为了更好理解httr:POST这个函数如何抓取动态异步加载网页,下面以网易云课程为例做简单介绍!
网易云课堂案例说明
进入网易云课堂,点击编程课程页面,网址为https://study.163.com/category/480000003131009,后台显示了该网址的请求和响应,表明该页面信息是可以通过该网址获取的。
接下来,第二页,常见情况下在网址的后面添加页码,请求和响应得到第二页面的信息。但是,网易云再点击第2/3/....页后,网址会依次添加页面,但网页后台工具显示(记得刷新),没有添加页码的网页请求,网址维持不变,如下图。这说明通过【https://study.163.com/category/480000003131009#/?p=数字】这类网址是得不到课程信息的。
这个时候,考虑异步加载,回到首页,进入开发后台,再进入XHR面板。然后点击页码翻页,第2页,第3页,第4页..... ,发现XHR面板再每点击页码,就会生成新的内容。这其中就包括studycourse.json,发现其响应内容就是课程信息。比较不同的studycourse.json,发现request paload的具体参数不同,经分析,不难发现这些studycourse.json存储着课程信息,每50个课程生成一个文件,共计13个文件。所以,要获取课程,应该针对https://study.163.com/p/search/studycourse.json网址,POST提交参数信息,然后获取课程信息。

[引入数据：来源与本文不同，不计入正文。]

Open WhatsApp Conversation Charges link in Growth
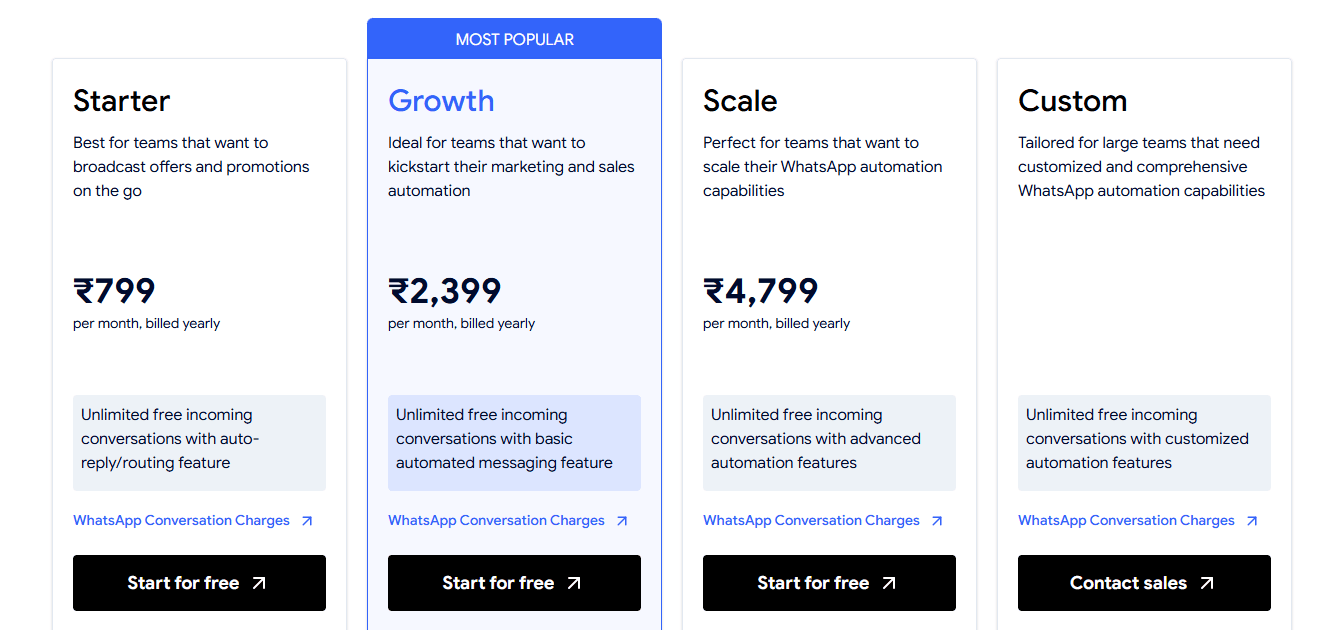 point(496,521)
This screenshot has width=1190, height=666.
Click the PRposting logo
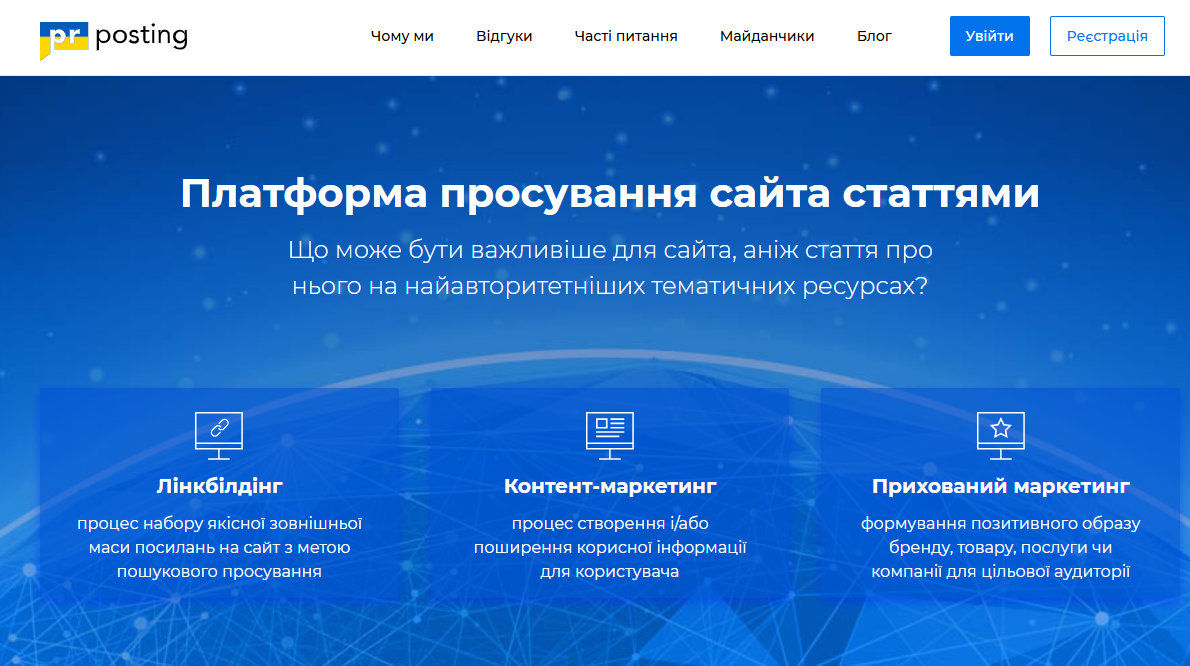pos(112,37)
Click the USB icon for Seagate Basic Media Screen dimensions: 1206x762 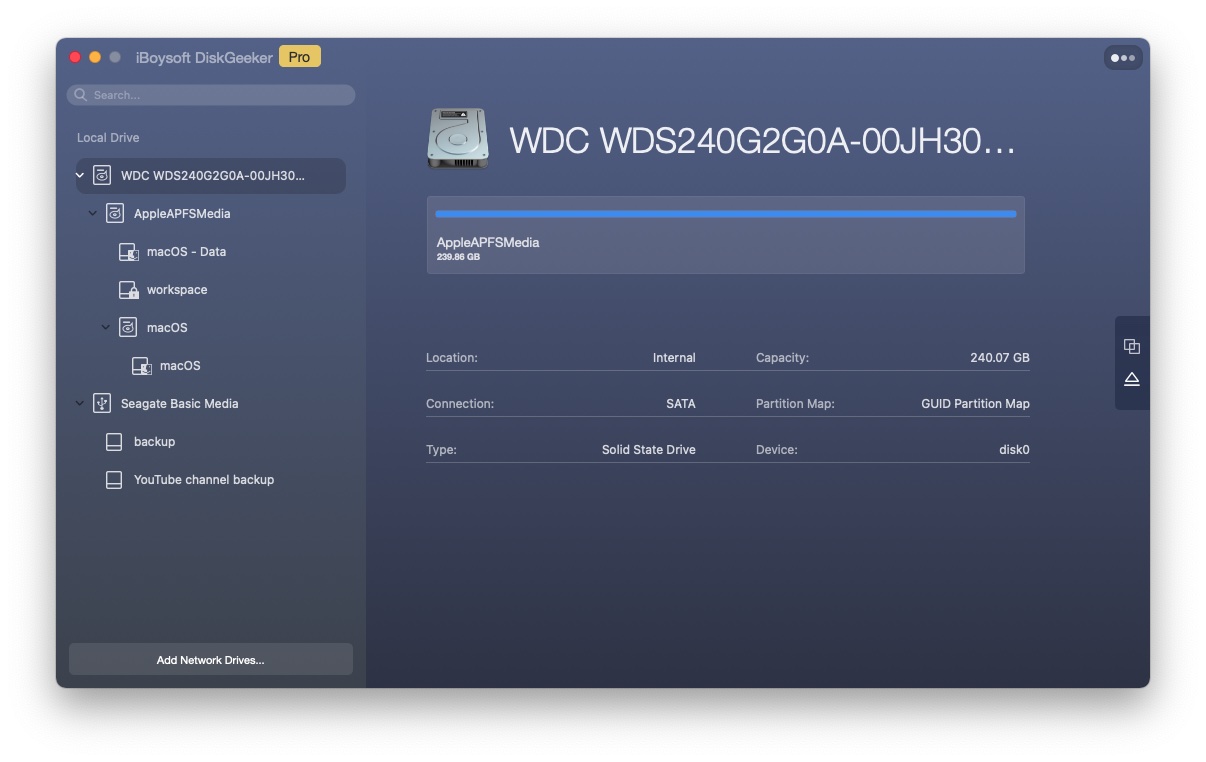tap(101, 403)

在正式爬取之前,需要对下面爬虫主要涉及的参数做下介绍:General里面的Request URL、Request Method、Status Code;Response Headers里面的Content-Type;Request Headers 里面的 Accept、Content-Type、Cookie、Referer、User-Agent等以及最后Form data/Request Paylond里面的所有参数。
- General里面的Request URL和Request Method方法即是即决定访问的资源对象和使用的技术手段。
- Response Headers里面的Content-Type决定着你获得的数据以什么样的编码格式返回。
- Request Headers 里面的 Accept、Content-Type、Cookie、Referer、User-Agent等是你客户端的浏览器信息,其中Cookie是你浏览器登录后缓存在本地的登录状态信息,使用Cookie登入可以避免爬虫程序被频繁拒绝。这其中的参数不一定全部需要提交。
- Form data/Request Paylond信息最为关键,是POST提交请求必备的定位信息,因为浏览器的课程页有很多页信息,但是实际上访问同一个地址(就是General里面的url),而真正起到切换页面的就是这个Form data/Request Paylond里面的表单信息。
如何实际操作?
1. 加载所需要的R包,没安装的提前安装。
rm(list=ls())
library("httr")
library("dplyr")
library("jsonlite")
library("curl")
library("magrittr")
library("rlist")
library("pipeR")
library("plyr")
2. 构造url,通过观察XHR面板得到,如下图所示。
url <- c('https://study.163.com/p/search/studycourse.json')
3. 构造请求提交信息,根据Request headers的内容填写,如下图所示。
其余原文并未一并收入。